• **TRECHO FORNECIDO**:

+-------+

Fernanda Chaves: “Quem quis calar Marielle será atormentado por sua memória pelo resto da vida”

Revista Fórum [02/04/2024]

Publicada em 5 de abril de 2024 na edição 105 da Revista Fórum semanal

Foto: Marielle Franco e Fernanda Chaves.Créditos: Arquivo Pessoal/Foto cedida à Fórum pela entrevistada

Na noite de 14 de março de 2018, quando a vereadora Marielle Franco (Psol) e seu motorista Anderson Gomes eram assassinados numa rua com câmeras de segurança desligadas do bairro Estácio, no coração do Rio de Janeiro, havia uma terceira pessoa à bordo do veículo da parlamentar. Trata-se de Fernanda Chaves, 49 anos, jornalista e assessora de imprensa com histórico de atuação junto a parlamentares defensores dos direitos humanos. À época, era assessora da vítima.

No último dia 24 de março – 6 anos e 10 dias após o crime -, os irmãos Domingos e Chiquinho Brazão foram presos ao lado do delegado Rivaldo Barbosa. Eles foram apontados como os mandantes do assassinato pela Polícia Federal a partir da delação premiada do ex-PM e miliciano, Ronnie Lessa, o homem que apertou o gatilho naquela noite.

Desde as prisões e a publicização de maiores informações acerca da investigação, tem sido colocada uma discordância em torno do uso de terras no subúrbio carioca como a motivação para o crime. No entanto, Fernanda Chaves tem uma visão um pouco mais ampla e complexa sobre a forma como se deram os acontecimentos.

Em entrevista exclusiva e emocionante à Revista Fórum, a ex-assessora de Marielle Franco relembra aquela noite macabra, reconta tudo o que passou como uma sobrevivente do crime político mais impactante das últimas décadas no Brasil e faz uma análise detalhada acerca das últimas revelações do caso.

Leia a entrevista na íntegra a seguir.

Fernanda Chaves na Câmara dos Deputados em sessão solene a Marielle Franco. Créditos: Bruna Menezes

Revista Fórum – Como conheceu a Marielle e como era a dinâmica do mandato até aquela noite de 14 de março de 2018?

Fernanda Chaves – Conheci a Marielle em 2006. Era ano de campanha eleitoral e eu trabalhava no mandato do deputado federal Chico Alencar (Psol), onde era colega de trabalho do Marcelo Freixo (à época do Psol) – ele era assessor de direitos humanos humanos e assuntos de segurança pública e eu era assessora de imprensa. O Marcelo então anunciou a sua campanha naquele ano, e foi uma campanha muito dura. Me lembro que ele vendeu o seu Fiat Uno para bancar os panfletos.

Eu cuidava da agenda do Marcelo Freixo e dos materiais que seriam usados na comunicação. Era uma época ainda pré redes sociais e, cuidando da agenda dele, um dia ele virou pra mim e falou: ‘Fernanda, a Marielle da Maré vai entrar em contato com você. Ela quer se aproximar da campanha’. Então entrei em contato com ela para pegar o seu e-mail e começamos a conversar por telefone.

+-------+

• **ATIVIDADE A**: Repita sem nenhuma alteração a parte da entrevista com Fernanda Chaves que começa em "Desde as prisões" e segue até "março de 2018?".
• **ATIVIDADE B**:
Responda às perguntas abaixo com base na entrevista com Fernanda Chaves.
(i) Em que bairro do Rio de Janeiro ocorreu o assassinato de Marielle Franco e Anderson Gomes?
(ii) Quem foi preso junto com os irmãos Domingos e Chiquinho Brazão?
(iii) Em que ano Fernanda Chaves conheceu Marielle?
• **ATIVIDADE C**: Transforme em uma lista curta o parágrafo da entrevista com Fernanda Chaves que começa com "Na noite de 14 de março de 2018", mantendo seus fatos principais.
As linhas não têm papel algum aqui.

• **DADOS DE ENTRADA**:
+-------+

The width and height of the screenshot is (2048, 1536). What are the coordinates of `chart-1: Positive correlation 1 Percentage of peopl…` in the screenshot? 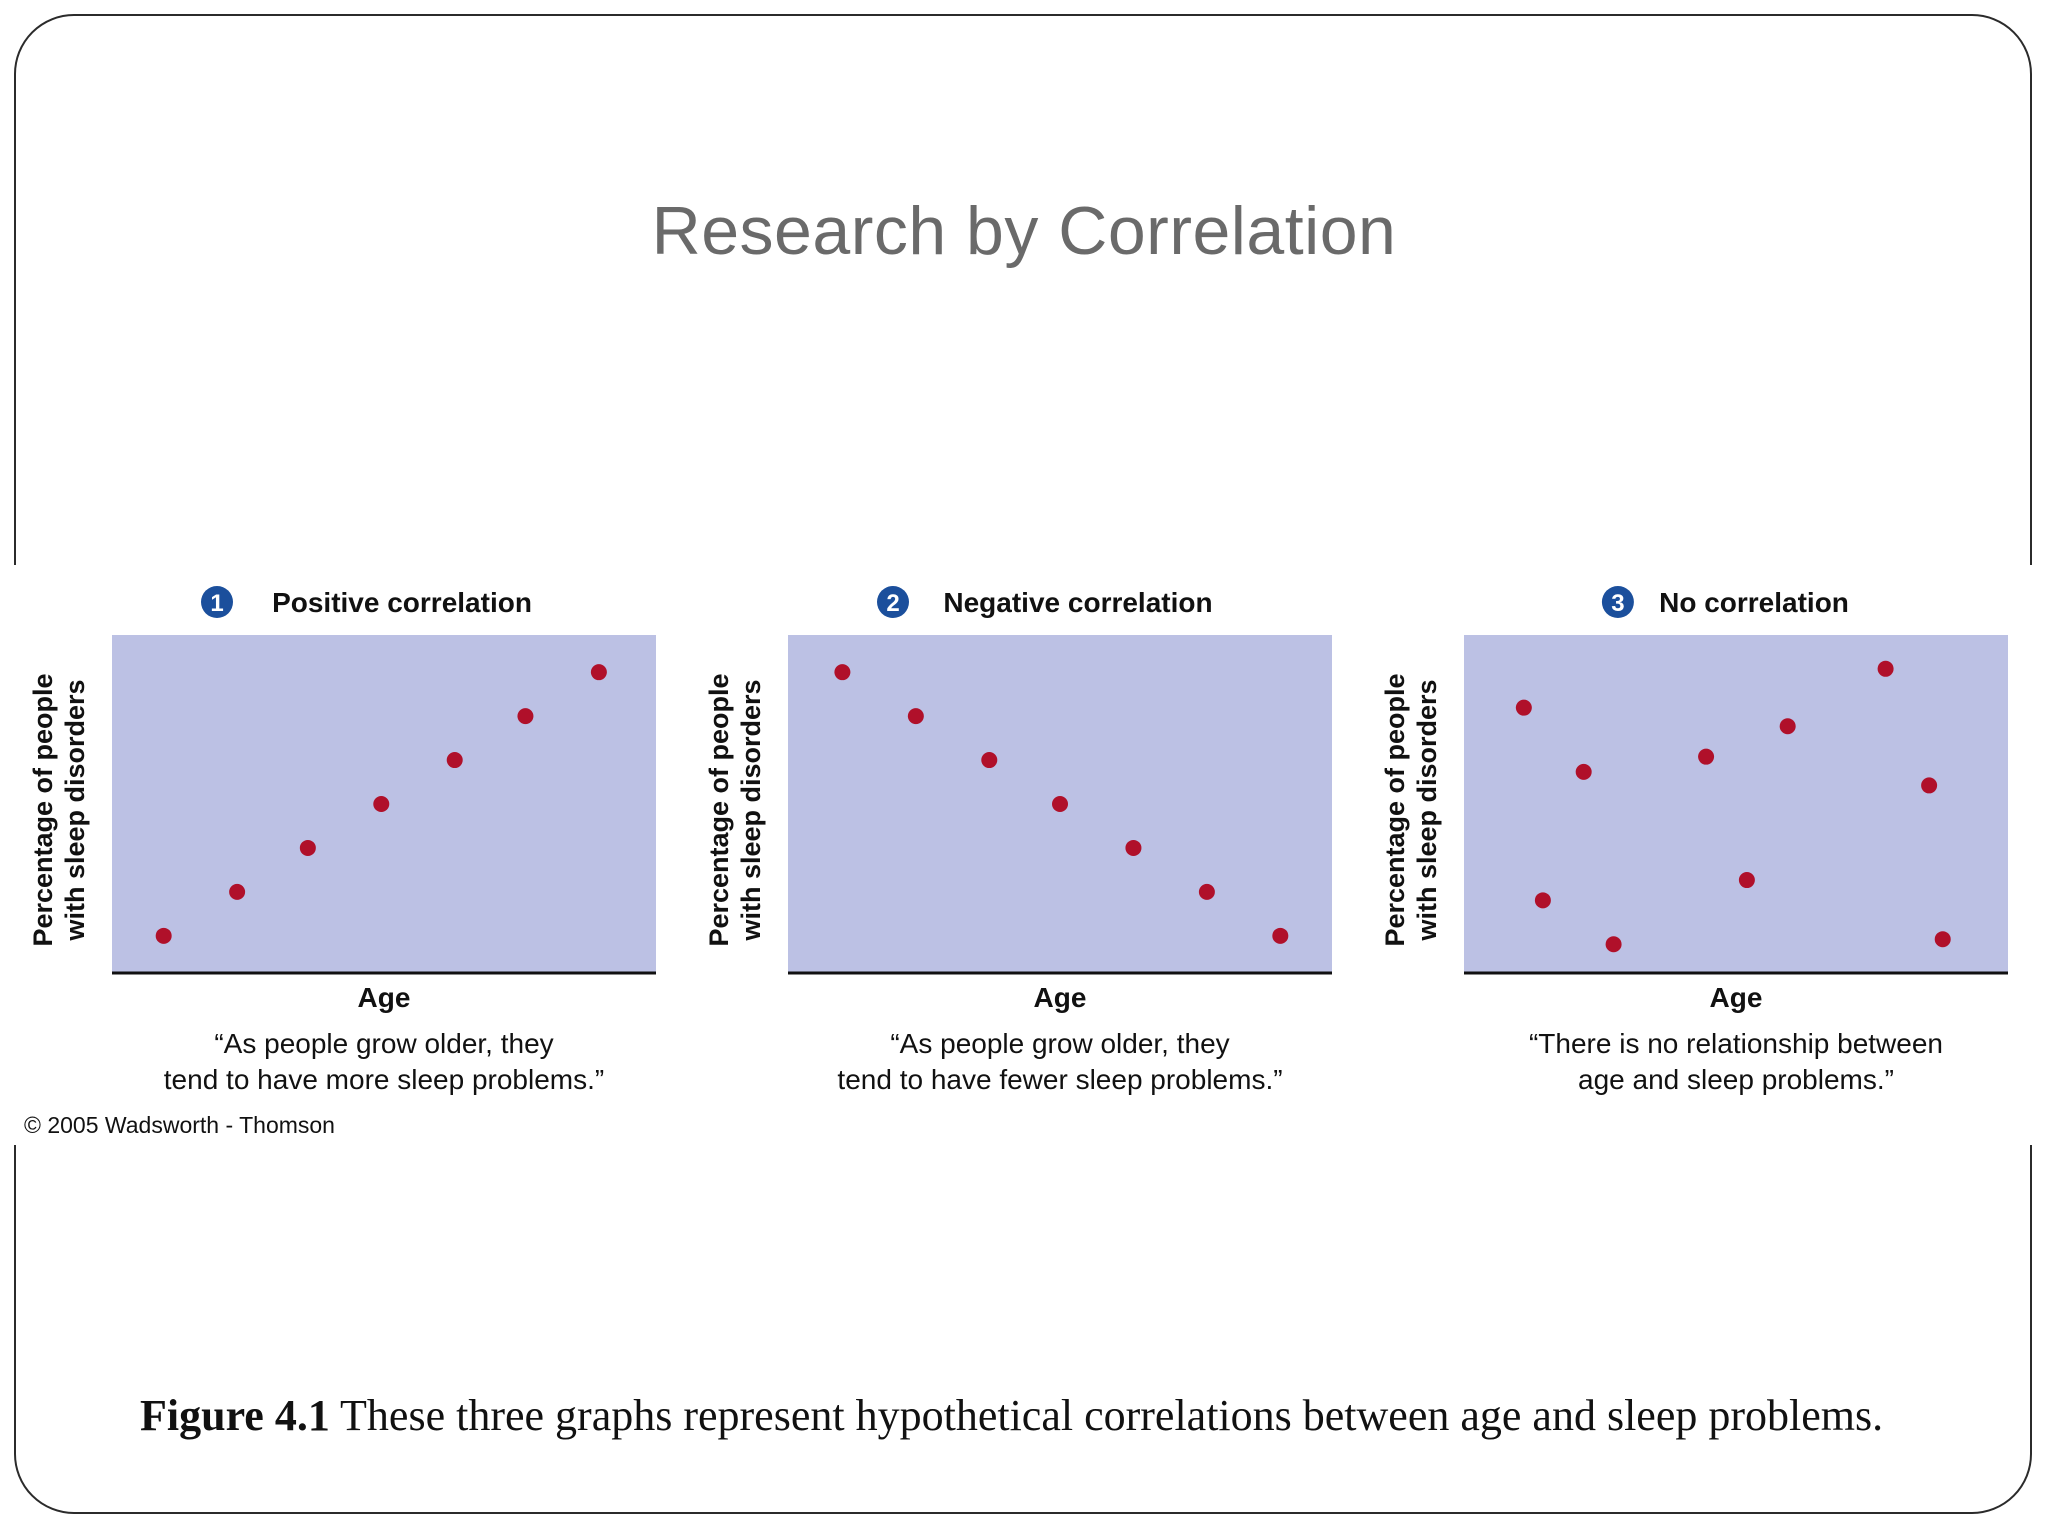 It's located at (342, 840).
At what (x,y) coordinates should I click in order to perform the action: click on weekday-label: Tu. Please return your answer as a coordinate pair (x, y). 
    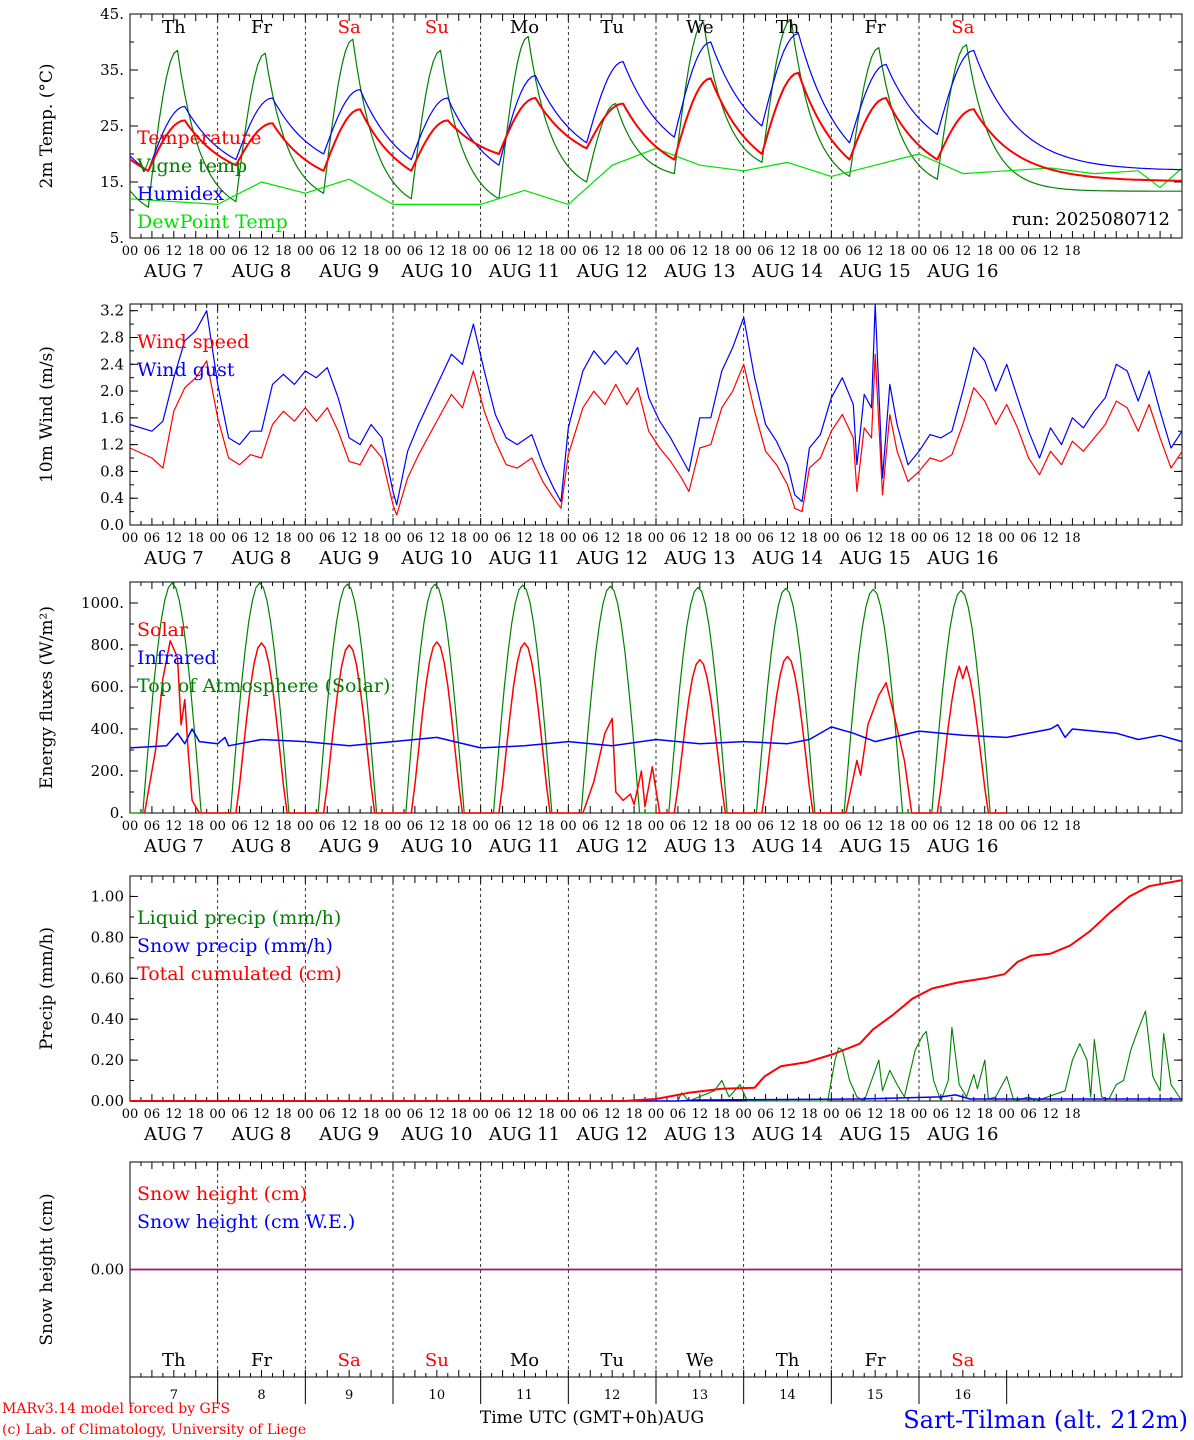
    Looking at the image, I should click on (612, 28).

+-------+

• **RESPOSTA DO EXERCÍCIO A**:
Desde as prisões e a publicização de maiores informações acerca da investigação, tem sido colocada uma discordância em torno do uso de terras no subúrbio carioca como a motivação para o crime. No entanto, Fernanda Chaves tem uma visão um pouco mais ampla e complexa sobre a forma como se deram os acontecimentos.

Em entrevista exclusiva e emocionante à Revista Fórum, a ex-assessora de Marielle Franco relembra aquela noite macabra, reconta tudo o que passou como uma sobrevivente do crime político mais impactante das últimas décadas no Brasil e faz uma análise detalhada acerca das últimas revelações do caso.

Leia a entrevista na íntegra a seguir.

Fernanda Chaves na Câmara dos Deputados em sessão solene a Marielle Franco. Créditos: Bruna Menezes

Revista Fórum – Como conheceu a Marielle e como era a dinâmica do mandato até aquela noite de 14 de março de 2018?

• **RESPOSTA DO EXERCÍCIO B**:
(i) No bairro Estácio.
(ii) O delegado Rivaldo Barbosa.
(iii) Em 2006.

• **RESPOSTA DO EXERCÍCIO C**:
- Data: noite de 14 de março de 2018.
- Vítimas: a vereadora Marielle Franco (Psol) e seu motorista, Anderson Gomes.
- Local: uma rua com câmeras de segurança desligadas no bairro Estácio, no coração do Rio de Janeiro.
- Terceira pessoa no veículo: Fernanda Chaves, 49 anos, jornalista e assessora de imprensa com histórico de atuação junto a parlamentares defensores dos direitos humanos.
- Na época, Fernanda era assessora de Marielle.